Sam Geha, Infineon Technologies

図1 Infineon Technologies ICW(IoT、Compute & Wireless)事業担当の上級VPのSam Geha氏


今もpSoC(Programmable System on Chip)というブランドはそのまま残っている。2007年に登場した最初のiPhoneにおけるタッチパネル上での指のズームインやズームアウト、写真めくりなどの操作にはCypressのCapsenseが使われていた。そのCapsenseを制御したのがpSoCであった。pSoCは簡単な組み込み系の制御デバイスによく使われていた。

CypressはpSoCに初期のステートマシンから32ビットのArmマイコンへと高度化していた。同時にWi-FiやBluetoothなどコネクティビティ製品をBroadcomから買収して手に入れており、AIROCというブランド名を付けていた。今やpSoCと名乗ってもかつてのようなプログラマブルSoCという意味はなくなった、と同社ICW (IoT、Compute & Wireless)事業担当の上級VPのSam Geha氏(図1)は述べている。今回、ICW(IoT・演算・ワイヤレス)事業が提供する新pSoCシリーズをInfineonが再定義したといえる。

ICW事業とは何か。Infineonの4つの事業部門は、自動車向けの事業のAutomotive部門とGreen Industrial Power部門、Power &Sensor Systems(PSS)部門、そしてConnected Secure Systems(CSS)部門から成り立っている。Geha氏が統括するICW部門は、CSS部門に属しているが、図2のPSS部門のIoT分野も担っているという。


インフィニオンは自動車や産業、民生分野にわたるバランスの取れたポータフォリオをラインアップ:CSS ICWのポートフォリオがIoT成長の鍵を握る / Infineon Technologies

図2 InfineonのPSSとCSSの二つの部門にまたがるICW部門 出典:Infineon Technologies


2024年にリリースするMCUシリーズとして、3種類のpSoCシリーズを定義した(図3)。ニューラルネットワーク演算をサポートするAIエッジでの高性能・低消費電力のMCUシリーズpSoC Edge、モータ制御用のMCUコントローラpSoC Controlシリーズ、最先端のWi-Fi 6&7とBluetooth/Bluetooth Low Energy (BLE)5&6などのコネクティビティ向けのMCUであるpSoC Connectシリーズの3種類のpSoC 製品を用意した。

**提示資料**.
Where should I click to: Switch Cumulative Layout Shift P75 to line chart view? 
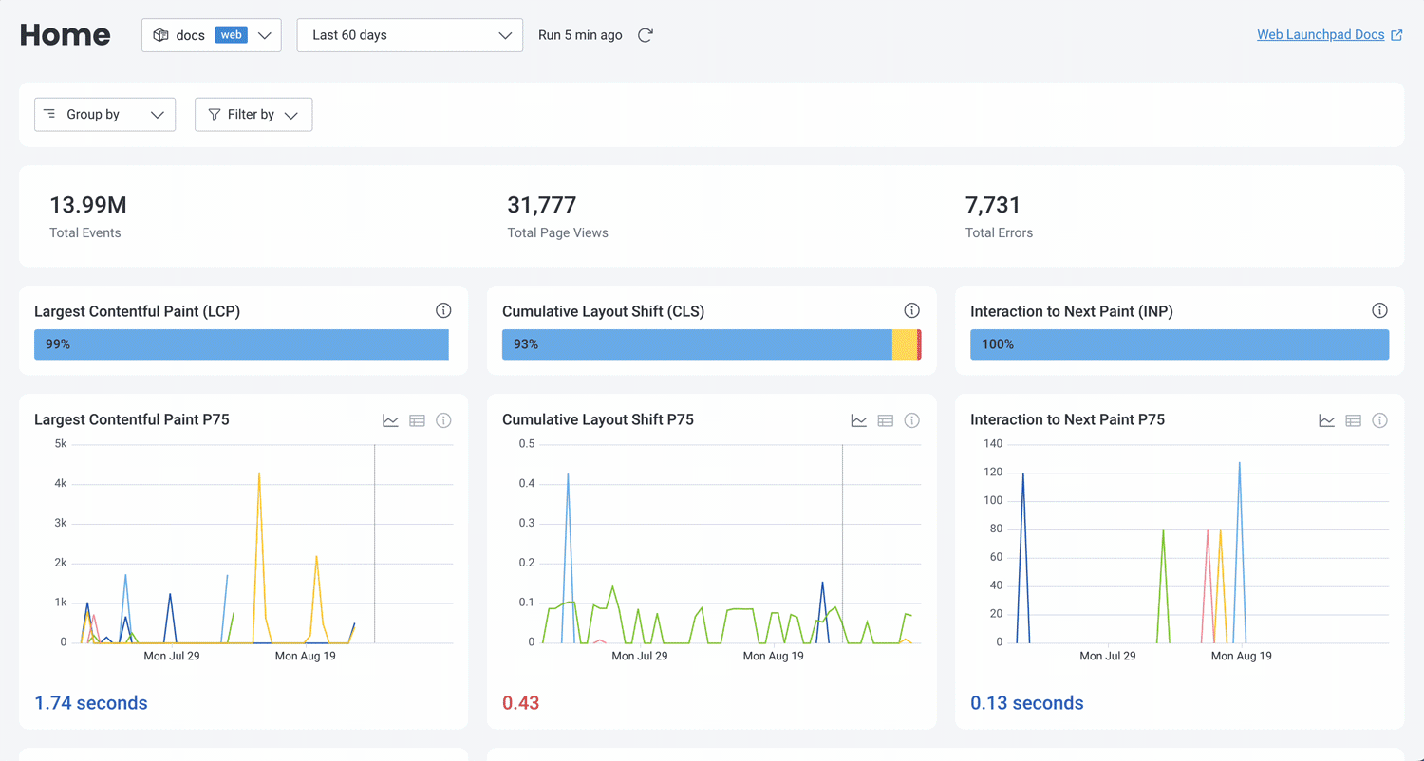pos(858,420)
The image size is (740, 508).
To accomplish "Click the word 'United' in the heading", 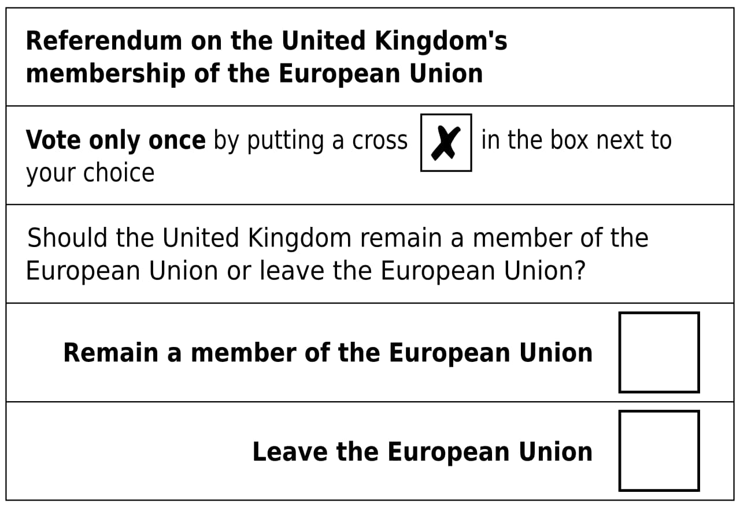I will [324, 41].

**目標**.
InfineonのpSoCシリーズを扱った本文抜粋の続きを、最後の文の直後から引き継いで書きなさい。

**記述解答**.
2024年、3つの新MCUプラットフォームと各主要製品のローンチを予定 / Infineon Technologies

図3 再定義した3種類のPSoCシリーズ 出典:Infineon Technologies


さらにこれらの製品のロードマップも作成した(図4)。ここでは現在市場に出ている製品群を緑色で表し、今年リリースする製品を赤で表している。


MCUおよびワイヤレスコネクティビティ製品ロードマップ / Infineon Technologies

図4 MCUとコネクティビティ製品のロードマップ 出典:Infineon Technologies


図4の一番上の製品はいわゆる従来のpSoC製品のハイエンド版で、pSoC 6の後継に製品がpSoC Edge 8である。ArmのCortex-Mシリーズをベースとして、ニューラルネットワーク演算NNLiteを専用回路として集積し、ML(機械学習)ready機能を搭載した。音声認識などを可能とする製品で現在サンプル出荷中だ。その詳細に関しては、3月下旬にドイツ・ニュルンベルグ市で開催されるEmbedded Worldで明らかにする予定だ。

図4の2番目の製品はもともとInfineonのXMC産業用通信IOを設けた制御用MCUの次世代版としてpSoC Controlへと発展する。従来のXMCシリーズは多少の改良は今後もあるが、基本的にはpSoC Controlになる。モータのパワー制御という産業向けのMCUである。XMCは65nmプロセスだったが、pSoC Controlは40nmプロセスで今年の夏にリリースする予定だ。pSoC ControlはSiCやGaNを駆動するドライバICに制御信号を送るMCUとなる。

図4の3番目から6番目までがコネクティビティに関する製品となる。例えばWi-Fi Combo MCUはWi-FiとBluetoothの2機能を集積する製品であり、5番目の製品はBluetooth LE(Low Energy)機能を集積した MCUで、共にpSoC Connectシリーズになる。4番目のAIROC CombosシリーズはコネクティビティのWi-FiとBluetooth/Bluetooth LE機能の両方を搭載したICで、MCUを搭載していない。また、BluetoothやBluetooth LEだけの製品はもはや作らない。

コネクティビティとしてWi-FiやBluetoothは一つの規格がずっと使われてきたのではなく、共にそれぞれ進化してきた。Wi-Fiは高速・短距離だけではなく、MIMOアンテナなどの導入で800メートル先まで飛ばす、あるいはデータレートを落として1km先まで飛ばせるWi-Fi Halowなどの規格が登場してきており、進化が続いている。BluetoothもBluetooth LEという規格だけではなくメッシュIoT用のBluetooth Mesh規格や位置検出利用などの新しい応用へとつながっている。共にこれからも進化が続くコネクティビティ機能である。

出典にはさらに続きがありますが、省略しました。